By SHUN NIEKAWA/ Staff Writer
June 17, 2020 at 19:11 JST
A Japan Coast Guard patrol ship, foreground, monitors a China Coast Guard ship operating in the contiguous zone near the disputed Senkaku Islands in the East China Sea in 2018. (Asahi Shimbun file photo)
A Japan Coast Guard patrol vessel observed four China Coast Guard ships in the contiguous zone just outside Japanese territorial waters off the disputed Senkaku Islands in the East China Sea on the morning of June 17.
Chinese government ships have been operating in the contiguous zone daily since April 14 for a total of 65 consecutive days, marking the longest recorded period.
The previous record was 64 straight days between April and June last year.
In 2019, a total of 1,097 Chinese government ships operated in the contiguous zone over 282 days, setting a record high for both number of days they operated and the number of vessels involved.
In the same year, 126 ships intruded into Japanese territorial waters on 32 days, the second highest number of ships to make intrusions since 2013.
Forty Chinese ships have entered Japanese territorial waters on 11 days to date this year.
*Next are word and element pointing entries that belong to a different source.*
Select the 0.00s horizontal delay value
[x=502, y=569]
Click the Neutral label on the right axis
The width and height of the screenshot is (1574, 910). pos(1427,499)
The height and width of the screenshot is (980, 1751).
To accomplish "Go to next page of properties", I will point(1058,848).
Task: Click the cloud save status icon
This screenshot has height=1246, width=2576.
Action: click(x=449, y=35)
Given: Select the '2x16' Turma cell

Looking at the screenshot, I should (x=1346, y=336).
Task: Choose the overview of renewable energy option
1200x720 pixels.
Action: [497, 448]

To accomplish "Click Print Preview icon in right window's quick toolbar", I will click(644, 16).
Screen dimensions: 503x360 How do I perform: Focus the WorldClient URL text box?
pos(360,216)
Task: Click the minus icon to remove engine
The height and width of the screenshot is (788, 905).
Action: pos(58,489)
But entry by Chinese ships into the contiguous zone has far outpaced that in 2019. They appeared on 159 days by June 17. The Japan Coast Guard observed 532 Chinese ships entering the zone within that time.
The coast guard has been on alert since two China Coast Guard ships tailed Japanese fishing boats in waters near the Senkaku Islands between May 8 and 10.
On June 4, ruling Liberal Democratic Party lawmakers submitted a strongly worded resolution calling on the government to vigorously protest China's repeated “stalking” of Japanese fishing boats in waters near the Senkaku Islands, over which both Japan and China claim sovereignty.